Since $V = \mathbb{R}^3$ has dimension $3$, $C$ needs $3$ elements. However, how do I find the vector I need to add to $C$ in order to be able to generate $V$?

Is sufficient to have 3 vectors that are Linearly Independent and then I can generate $V$? And how do I find it?

Thank you!

Answer 1

Take any vector $(a,b,c)$ which is not a linear combination of $(2,3,1)$ and $(1,4,3)$. For instance $(1,0,0)$ will do. Actually, any vector $(a,b,c)$ such that $b\neq a+c$ will do.

Answer 2

HINT

If you have 3 linearly independent vectors, they will span all of $\mathbb{R}^3$ (why?).

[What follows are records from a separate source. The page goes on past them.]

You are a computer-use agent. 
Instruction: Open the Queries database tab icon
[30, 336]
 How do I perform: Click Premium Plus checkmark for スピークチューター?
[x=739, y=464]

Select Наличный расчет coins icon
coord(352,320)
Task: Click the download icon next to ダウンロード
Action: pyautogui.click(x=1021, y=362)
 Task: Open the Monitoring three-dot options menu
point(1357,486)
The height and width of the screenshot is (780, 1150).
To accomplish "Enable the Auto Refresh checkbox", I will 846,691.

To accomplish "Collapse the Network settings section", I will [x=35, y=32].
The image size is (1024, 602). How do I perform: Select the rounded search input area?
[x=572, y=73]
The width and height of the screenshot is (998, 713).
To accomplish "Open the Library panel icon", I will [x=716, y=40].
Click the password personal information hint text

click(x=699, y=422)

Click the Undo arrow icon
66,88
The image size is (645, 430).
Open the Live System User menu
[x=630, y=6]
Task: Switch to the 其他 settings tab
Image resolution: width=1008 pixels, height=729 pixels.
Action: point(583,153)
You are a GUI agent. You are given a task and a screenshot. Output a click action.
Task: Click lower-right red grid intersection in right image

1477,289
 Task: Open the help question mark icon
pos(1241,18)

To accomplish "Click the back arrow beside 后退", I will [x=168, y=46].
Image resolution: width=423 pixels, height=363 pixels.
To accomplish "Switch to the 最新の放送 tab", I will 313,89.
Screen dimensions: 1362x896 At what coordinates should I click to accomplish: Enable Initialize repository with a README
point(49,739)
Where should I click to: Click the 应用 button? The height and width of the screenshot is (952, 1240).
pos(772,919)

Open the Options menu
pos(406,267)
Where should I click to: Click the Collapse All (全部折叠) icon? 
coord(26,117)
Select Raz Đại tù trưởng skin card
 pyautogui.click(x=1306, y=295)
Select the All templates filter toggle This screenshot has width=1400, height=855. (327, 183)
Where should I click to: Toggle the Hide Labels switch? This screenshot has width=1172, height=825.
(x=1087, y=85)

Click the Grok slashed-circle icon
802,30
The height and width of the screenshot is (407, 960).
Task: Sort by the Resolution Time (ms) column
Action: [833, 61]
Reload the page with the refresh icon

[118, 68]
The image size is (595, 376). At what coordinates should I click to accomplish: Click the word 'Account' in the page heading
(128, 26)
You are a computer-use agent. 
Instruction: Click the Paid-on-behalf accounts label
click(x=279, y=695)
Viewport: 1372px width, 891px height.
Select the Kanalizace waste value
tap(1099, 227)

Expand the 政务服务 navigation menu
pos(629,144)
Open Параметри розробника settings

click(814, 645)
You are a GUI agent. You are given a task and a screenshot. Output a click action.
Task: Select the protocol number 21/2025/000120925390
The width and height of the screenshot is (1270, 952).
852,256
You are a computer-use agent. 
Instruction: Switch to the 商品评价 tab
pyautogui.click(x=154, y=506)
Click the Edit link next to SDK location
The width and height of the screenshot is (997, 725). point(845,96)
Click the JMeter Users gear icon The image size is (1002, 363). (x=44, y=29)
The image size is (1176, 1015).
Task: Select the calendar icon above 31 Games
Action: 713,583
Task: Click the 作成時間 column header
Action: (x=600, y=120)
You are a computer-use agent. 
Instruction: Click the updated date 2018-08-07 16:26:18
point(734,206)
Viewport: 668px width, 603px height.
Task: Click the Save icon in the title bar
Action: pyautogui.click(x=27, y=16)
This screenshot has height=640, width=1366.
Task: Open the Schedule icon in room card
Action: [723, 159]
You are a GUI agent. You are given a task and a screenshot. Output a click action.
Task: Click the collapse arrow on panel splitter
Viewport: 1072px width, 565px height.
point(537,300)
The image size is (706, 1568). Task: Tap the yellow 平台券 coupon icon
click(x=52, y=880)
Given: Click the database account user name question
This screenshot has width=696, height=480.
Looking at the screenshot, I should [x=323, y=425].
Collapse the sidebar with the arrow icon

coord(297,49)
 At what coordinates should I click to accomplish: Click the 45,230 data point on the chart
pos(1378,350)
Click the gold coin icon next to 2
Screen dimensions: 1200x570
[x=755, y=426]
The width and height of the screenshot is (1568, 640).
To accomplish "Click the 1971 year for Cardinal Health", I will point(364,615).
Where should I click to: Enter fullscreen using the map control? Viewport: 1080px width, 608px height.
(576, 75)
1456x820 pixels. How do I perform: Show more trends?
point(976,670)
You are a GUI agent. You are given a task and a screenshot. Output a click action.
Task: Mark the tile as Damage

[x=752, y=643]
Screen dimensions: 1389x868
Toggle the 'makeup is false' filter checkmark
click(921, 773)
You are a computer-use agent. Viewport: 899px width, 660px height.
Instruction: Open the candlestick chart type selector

To get a third one, easiest way is to construct one perpendicular to them both, which is to take a cross product of the two you have

Answer 3

This method works in the general case and does not require using the "cross product":

Let $C=(v_1,v_2)$ as in the question. Choose any basis of $\mathbb{R}^3$. For simplicity we shall take $e_1,e_2,e_3$. Then look at

$(v_1,v_2,e_1)$, $(v_1,v_2,e_2)$ and $(v_1,v_2,e_3)$.

One of them is necessarily a linearly independent sequence of vectors (this can be checked by hand, for example you can take $e_1$ as in Jose' answer).

Indeed, if by contradiction all of them were linearly dependent then since $v_1,v_2$ are independent $e_1,e_2,e_3 \in \text{Span} \{v_1,v_2\}$. But this would mean that $\mathbb{R}^3 = \text{Span} \{v_1,v_2\}$ which is impossible.

Answer 4

Just take the cross product: $$(2,3,1) \times (1,4,3) = (5,-5,5)$$

Then $\{(2,3,1),(1,4,3),(5,-5,5)\}$ is linearly independent and hence a basis for $\mathbb{R}^3$.